Роджер торопливо перелистал распечатанные письма и сразу понял, что не хватает одного — написанного на самодельной Брианниной бумаге с вкраплениями цветов. Первого. Иисусе, о чём оно было? 'Мы живы'. Он очень хорошо это помнил. И потом Клэр рассказала всё о взрыве и пожаре в Большом доме. Написала ли она в нём, что они собираются в Шотландию? Может, и так. Но почему, чёрт возьми, долж...
Двумя этажами выше Мэнди села в постели и пронзительно завизжала, как банши.
ОН НА ПОЛШАГА ОПЕРЕДИЛ БРИАННУ, ворвавшись в комнату Аманды, и, подняв ребёнка из кроватки, прижал её к своему колотящемуся сердцу.
— Джемми, Джемми, — рыдала девочка. — Он исчез... он исчез... Его НЕТ!! — взвизгнула она напоследок, напрягшись в руках Роджера и крепко пнув его ногами в живот.
— Эй, эй, — утешал он, стараясь отвлечь и ласками успокоить её. — Всё в порядке, с Джемми всё хорошо. С ним всё отлично: он просто пошёл переночевать к Бобби. Завтра он будет дома.
— Он ИСЧЕЗ! — угрём извивалась Мэнди, не пытаясь вырваться, а просто на время обезумев от горя. — Его нет здесь! Здесь его нет!

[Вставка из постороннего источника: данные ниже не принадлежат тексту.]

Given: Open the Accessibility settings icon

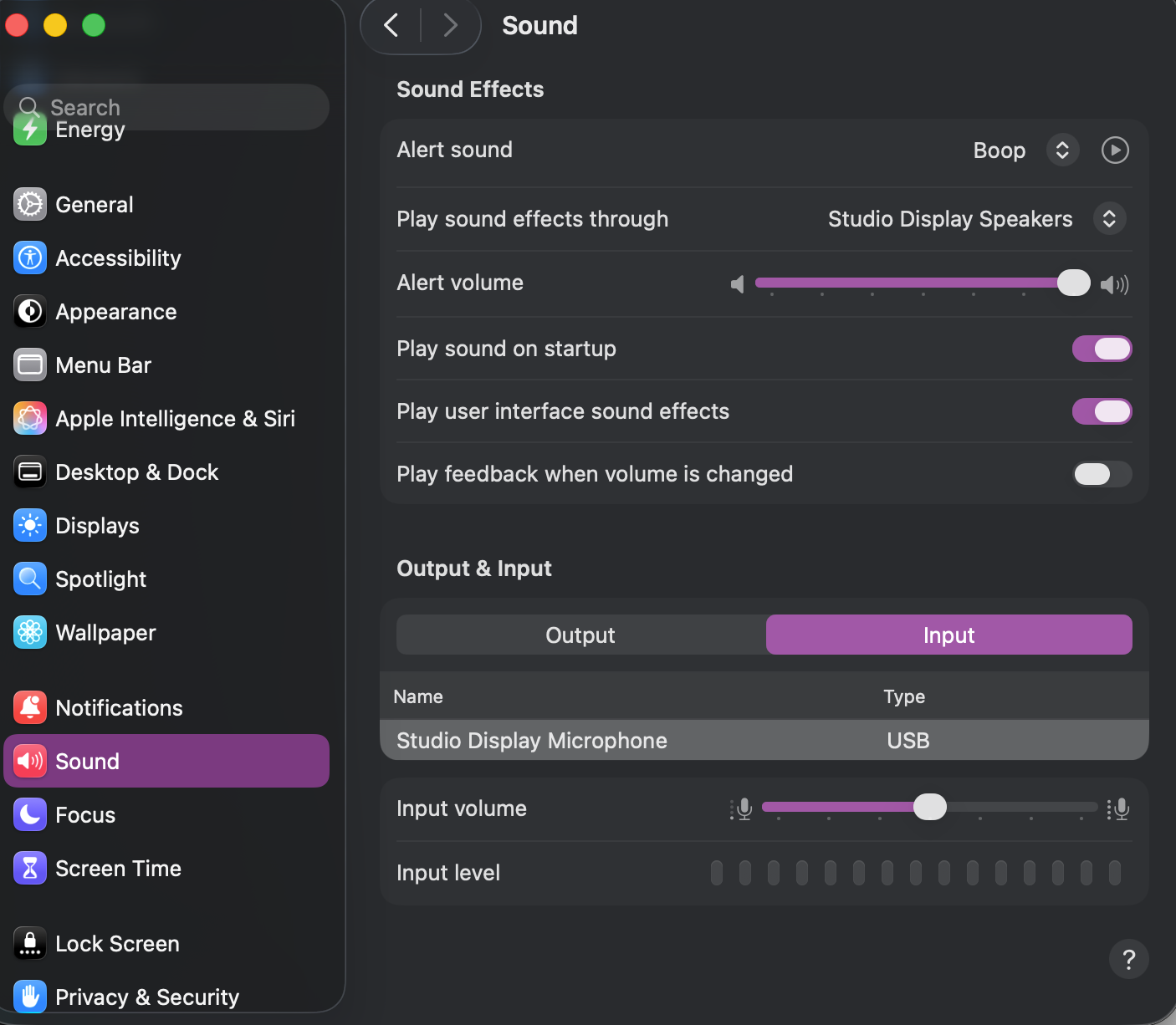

— Ну, да. Как я сказал, он у Бобби, он...
— Нет здесь, — настаивала она и несколько раз похлопала себя ладошкой по макушке. — Нет здесь фа мной!
— Сюда, детка, иди сюда, — тут же сказала Бри, забирая у Роджера заплаканного ребёнка.
— Мама, мама! Джемми ИСЧЕЗ!
Она прижалась к Бри, с отчаянием глядя на неё и всё ещё хлопая себя по голове. — Его нет фа мной!
Бри, нахмурившись, озадаченно посмотрела на Мэнди и провела рукой по её телу, проверяя, нет ли температуры, не опухли ли гланды, мягкий ли животик...
— Нет с тобой, — с нажимом повторила она, стараясь вывести Мэнди из состояния паники. — Скажи мамочке, что ты имеешь в виду, солнышко!
— Нет здесь!
В крайнем отчаянии Мэнди опустила голову и боднула мать в грудь.
— Уф!
Дверь в конце коридора открылась, и вышел Уильям Баккли, одетый в шерстяной халат Роджера.
— Что за переполох, во имя Пресвятой Девы? — спросил он.
— Он забьял его! Он забьял его! — выкрикнула Мэнди и зарылась головой в Брианнино плечо.
Помимо своей воли Роджер чувствовал, что ему передаётся страх Аманды, и он непонятно почему поверил, что стряслось что-то страшное.